§ ACTIVITY
All lines in the entries below that hold "Asciugacapelli" make up the answer.

*** DATASET EXCERPTS ***

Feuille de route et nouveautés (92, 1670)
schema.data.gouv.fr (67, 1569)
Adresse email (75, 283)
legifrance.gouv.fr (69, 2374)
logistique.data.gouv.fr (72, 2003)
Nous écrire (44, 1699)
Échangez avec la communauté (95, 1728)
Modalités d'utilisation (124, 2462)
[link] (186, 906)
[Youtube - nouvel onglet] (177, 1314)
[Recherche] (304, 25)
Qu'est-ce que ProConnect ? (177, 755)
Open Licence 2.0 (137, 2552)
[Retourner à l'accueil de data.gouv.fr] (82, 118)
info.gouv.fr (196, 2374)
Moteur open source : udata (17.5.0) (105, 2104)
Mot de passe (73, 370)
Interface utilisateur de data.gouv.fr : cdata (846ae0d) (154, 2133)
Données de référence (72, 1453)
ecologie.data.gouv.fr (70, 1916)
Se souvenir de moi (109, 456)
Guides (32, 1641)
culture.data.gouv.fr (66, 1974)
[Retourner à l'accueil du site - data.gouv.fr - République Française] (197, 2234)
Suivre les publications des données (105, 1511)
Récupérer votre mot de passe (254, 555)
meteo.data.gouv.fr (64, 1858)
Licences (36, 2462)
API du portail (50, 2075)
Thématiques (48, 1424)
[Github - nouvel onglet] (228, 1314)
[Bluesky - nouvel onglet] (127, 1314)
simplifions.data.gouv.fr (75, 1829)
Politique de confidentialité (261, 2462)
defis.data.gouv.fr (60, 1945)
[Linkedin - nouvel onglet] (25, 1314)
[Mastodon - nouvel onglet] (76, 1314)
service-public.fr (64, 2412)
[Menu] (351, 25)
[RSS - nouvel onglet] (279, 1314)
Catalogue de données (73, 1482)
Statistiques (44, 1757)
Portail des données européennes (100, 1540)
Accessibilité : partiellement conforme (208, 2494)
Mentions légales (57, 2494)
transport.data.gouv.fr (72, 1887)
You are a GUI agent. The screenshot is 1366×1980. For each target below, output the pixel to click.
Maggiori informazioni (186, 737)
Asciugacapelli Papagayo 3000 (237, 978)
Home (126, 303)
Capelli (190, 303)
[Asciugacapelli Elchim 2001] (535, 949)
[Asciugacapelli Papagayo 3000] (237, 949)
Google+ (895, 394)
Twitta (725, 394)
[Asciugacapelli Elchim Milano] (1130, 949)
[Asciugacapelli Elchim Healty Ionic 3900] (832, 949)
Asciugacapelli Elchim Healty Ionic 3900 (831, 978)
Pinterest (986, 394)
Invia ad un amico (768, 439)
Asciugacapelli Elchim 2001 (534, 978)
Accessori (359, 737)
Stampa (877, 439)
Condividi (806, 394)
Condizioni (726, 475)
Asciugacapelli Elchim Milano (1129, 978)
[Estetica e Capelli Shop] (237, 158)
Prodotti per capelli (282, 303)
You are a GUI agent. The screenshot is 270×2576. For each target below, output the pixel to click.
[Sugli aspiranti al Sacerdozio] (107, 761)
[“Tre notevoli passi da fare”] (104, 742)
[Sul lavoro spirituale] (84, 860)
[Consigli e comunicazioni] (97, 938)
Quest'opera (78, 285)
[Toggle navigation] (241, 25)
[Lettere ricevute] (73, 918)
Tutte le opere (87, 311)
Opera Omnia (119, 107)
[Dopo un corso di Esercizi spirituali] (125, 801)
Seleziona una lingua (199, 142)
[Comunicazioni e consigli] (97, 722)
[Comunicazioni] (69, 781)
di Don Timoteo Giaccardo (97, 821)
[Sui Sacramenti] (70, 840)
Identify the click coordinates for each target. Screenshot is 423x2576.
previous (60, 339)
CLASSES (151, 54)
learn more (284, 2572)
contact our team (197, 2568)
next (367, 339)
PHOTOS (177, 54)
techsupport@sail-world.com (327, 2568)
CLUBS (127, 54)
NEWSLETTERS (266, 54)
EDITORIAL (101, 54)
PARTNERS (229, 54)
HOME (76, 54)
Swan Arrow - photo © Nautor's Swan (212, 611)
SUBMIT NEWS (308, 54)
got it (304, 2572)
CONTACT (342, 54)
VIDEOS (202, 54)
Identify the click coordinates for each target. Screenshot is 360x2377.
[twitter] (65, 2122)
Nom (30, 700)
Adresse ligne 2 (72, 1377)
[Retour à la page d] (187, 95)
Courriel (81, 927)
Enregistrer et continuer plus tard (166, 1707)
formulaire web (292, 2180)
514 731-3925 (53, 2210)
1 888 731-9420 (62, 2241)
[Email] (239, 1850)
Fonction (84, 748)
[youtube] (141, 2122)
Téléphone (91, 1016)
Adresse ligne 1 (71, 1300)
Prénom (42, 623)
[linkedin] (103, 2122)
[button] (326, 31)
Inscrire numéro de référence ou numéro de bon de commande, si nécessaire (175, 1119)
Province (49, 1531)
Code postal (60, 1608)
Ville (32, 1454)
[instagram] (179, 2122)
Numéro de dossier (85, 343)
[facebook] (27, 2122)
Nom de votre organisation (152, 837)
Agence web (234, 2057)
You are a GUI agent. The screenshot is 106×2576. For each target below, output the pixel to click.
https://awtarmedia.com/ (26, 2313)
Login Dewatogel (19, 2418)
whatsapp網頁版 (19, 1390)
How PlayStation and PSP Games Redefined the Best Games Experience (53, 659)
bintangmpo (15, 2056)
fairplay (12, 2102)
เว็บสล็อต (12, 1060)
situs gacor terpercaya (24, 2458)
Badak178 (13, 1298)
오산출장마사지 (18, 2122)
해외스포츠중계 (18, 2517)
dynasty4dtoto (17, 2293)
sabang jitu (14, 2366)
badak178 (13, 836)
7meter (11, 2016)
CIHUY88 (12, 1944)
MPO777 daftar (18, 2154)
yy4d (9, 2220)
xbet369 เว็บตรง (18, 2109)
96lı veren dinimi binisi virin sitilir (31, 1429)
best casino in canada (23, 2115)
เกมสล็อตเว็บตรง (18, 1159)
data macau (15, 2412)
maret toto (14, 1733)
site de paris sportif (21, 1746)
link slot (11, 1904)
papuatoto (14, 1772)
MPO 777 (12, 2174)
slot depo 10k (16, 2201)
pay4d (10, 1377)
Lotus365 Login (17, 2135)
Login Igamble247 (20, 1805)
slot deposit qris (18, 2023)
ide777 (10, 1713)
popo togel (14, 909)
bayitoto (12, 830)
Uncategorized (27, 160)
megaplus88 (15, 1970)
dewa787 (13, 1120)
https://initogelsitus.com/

*** End of DATASET EXCERPTS ***

§ EXPECTED ANSWER
Asciugacapelli Papagayo 3000 (237, 978)
[Asciugacapelli Elchim 2001] (535, 949)
[Asciugacapelli Papagayo 3000] (237, 949)
[Asciugacapelli Elchim Milano] (1130, 949)
[Asciugacapelli Elchim Healty Ionic 3900] (832, 949)
Asciugacapelli Elchim Healty Ionic 3900 (831, 978)
Asciugacapelli Elchim 2001 (534, 978)
Asciugacapelli Elchim Milano (1129, 978)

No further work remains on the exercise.